Agnes Moorehead? More like Agnes MOREDEAD. Amiright? Hello?
SARA: Hey, how do those cars know they're supposed to park diagonally there?  Did the first guy do it and everybody else figured he knew what he was doing?

I want to see three days after the end of the movie, when they've found out that Bogie farts in his sleep and Bacall is a mean drunk but they're stuck there for another week until the next plane out.  "I liked you better when you couldn't talk!"  "Yeah, well I liked you better when you were stalking me throughout my trial and imprisonment, QUIETLY!"

Lots of style to talk about, by the way.  I love the oppressive ceilings everywhere, and once you pointed out that there are vertical "bars" everywhere (the suits, everything Bacall wears, the Golden Gate Bridge, the bannisters on the stairs, etc.) I couldn't stop seeing it.

WALLACE: It's a claustrophobic film, for sure. Even the outdoor sequences are constructed in a way that hems in the characters. For example: The shot at the start of the film that show's Bogart's character fleeing the barrel. He appears to be running away, but the edge of the barrel around the frame of the picture suggests he's still a prisoner. Which is another reason that THE SHAWSHANK REDEMPTION ending doesn't work for me ... it betrays the film's overall message.

"I will not be pushed, filed, stamped, indexed, briefed, debriefed or numbered."
SARA: It really skirts the rules, too.  Yeah, he might have been innocent of killing his wife, but he sure was guilty of breaking out of prison, assaulting people, endangering a police officer doing his duty, fake ID...  how "bad" do you have to be under the Code to have to be punished by the end of a movie?

Grounding the film in the geography of San Francisco was nice, by the way.  When you've got such a fantastical construction as a Plastic Surgery Plot it helps to have a concrete location; there are some great shots in this that are wide open and specific in location but still claustrophobic.  I'm thinking of the cable car scenes and the one where he stands at a huge wide intersection but still totally hemmed in.  And of course the scene on the bridge with the roadblock.

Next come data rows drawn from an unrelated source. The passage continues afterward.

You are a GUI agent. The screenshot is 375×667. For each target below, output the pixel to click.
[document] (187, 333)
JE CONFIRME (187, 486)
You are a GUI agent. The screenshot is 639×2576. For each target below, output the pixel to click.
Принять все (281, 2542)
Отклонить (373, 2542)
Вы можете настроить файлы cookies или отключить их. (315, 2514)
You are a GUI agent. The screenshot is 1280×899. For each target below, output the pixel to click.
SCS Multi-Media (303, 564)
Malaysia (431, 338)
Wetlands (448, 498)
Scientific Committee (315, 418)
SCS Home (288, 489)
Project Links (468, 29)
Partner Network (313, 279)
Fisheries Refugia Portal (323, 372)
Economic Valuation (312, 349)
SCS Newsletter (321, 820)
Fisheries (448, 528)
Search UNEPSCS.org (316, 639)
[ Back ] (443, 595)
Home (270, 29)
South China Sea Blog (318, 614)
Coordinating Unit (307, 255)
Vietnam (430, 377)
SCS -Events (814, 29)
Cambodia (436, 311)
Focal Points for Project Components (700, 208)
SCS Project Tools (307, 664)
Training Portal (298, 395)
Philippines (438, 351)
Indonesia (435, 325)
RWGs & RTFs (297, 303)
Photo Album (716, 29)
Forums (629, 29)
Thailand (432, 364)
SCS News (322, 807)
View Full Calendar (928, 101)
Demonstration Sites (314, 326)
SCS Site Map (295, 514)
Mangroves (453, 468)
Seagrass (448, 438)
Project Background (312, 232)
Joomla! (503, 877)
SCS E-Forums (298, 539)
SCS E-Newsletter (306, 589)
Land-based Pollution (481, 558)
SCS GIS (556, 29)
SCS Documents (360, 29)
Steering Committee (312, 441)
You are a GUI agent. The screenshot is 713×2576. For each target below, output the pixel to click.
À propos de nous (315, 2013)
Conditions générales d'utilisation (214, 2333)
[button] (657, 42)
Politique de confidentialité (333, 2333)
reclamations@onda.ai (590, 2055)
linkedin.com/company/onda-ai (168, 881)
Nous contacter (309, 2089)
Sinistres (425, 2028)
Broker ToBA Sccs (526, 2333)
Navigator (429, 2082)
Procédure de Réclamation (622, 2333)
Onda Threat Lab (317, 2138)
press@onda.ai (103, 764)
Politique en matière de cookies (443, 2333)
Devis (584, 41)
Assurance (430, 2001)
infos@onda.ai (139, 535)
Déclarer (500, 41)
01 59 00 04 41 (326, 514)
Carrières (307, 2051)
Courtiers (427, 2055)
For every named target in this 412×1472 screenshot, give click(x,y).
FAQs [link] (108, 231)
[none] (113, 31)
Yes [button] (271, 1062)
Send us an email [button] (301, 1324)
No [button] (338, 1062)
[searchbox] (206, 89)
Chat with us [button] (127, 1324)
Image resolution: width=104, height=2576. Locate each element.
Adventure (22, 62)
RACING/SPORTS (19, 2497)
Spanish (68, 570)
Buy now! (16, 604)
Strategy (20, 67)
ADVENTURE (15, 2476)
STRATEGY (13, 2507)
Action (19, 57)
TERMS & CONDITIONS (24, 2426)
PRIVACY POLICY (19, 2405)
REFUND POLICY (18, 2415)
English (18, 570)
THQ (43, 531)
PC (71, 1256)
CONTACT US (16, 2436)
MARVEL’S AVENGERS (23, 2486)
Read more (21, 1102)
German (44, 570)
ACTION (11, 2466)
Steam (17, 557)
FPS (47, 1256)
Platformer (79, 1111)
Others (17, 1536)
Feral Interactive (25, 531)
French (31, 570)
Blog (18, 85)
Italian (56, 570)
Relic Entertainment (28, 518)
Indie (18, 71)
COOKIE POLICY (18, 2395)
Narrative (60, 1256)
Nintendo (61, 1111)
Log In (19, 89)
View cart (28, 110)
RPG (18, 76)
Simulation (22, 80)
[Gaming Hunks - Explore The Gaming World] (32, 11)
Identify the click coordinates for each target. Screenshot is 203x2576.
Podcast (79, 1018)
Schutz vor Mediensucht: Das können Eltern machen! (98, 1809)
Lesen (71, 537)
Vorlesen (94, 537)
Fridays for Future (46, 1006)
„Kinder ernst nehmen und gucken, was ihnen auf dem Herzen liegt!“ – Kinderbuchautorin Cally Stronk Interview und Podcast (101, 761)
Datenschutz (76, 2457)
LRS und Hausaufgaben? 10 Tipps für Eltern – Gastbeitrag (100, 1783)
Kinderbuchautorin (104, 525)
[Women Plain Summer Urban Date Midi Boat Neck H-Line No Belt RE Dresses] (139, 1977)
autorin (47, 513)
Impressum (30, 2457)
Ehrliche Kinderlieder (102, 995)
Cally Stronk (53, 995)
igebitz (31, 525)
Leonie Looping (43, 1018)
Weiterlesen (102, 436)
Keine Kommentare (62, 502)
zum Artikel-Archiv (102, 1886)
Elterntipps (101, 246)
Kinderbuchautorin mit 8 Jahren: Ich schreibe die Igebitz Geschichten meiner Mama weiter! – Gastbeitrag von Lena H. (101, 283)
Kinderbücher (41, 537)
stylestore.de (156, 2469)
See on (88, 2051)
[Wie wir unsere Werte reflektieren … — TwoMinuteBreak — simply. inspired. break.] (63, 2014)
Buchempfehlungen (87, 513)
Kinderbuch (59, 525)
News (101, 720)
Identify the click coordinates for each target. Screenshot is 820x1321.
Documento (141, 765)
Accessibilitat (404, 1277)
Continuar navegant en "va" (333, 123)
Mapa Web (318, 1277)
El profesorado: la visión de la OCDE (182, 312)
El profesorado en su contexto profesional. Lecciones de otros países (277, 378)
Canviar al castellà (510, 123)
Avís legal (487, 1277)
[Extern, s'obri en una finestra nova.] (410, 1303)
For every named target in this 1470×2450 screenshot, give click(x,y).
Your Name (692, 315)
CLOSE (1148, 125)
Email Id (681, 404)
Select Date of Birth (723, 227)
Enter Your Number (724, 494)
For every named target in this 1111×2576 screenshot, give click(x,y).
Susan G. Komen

WALLACE: While some of the production design was cliché (but the good kind of cliché) this is definitely a movie designed with the audience’s perspective in mind. Even after it drops the first-person perspective, it’s still a movie that treats the viewer like a … well, not a participant, exactly. Maybe a passenger?

SARA: Agreed, and I think that's what ultimately somewhat saved it from being just a gimmick piece.  I'd say it wasn't entirely successful but I liked it well enough.

So, verdict: interesting film, worth watching, not the best example of anything in particular.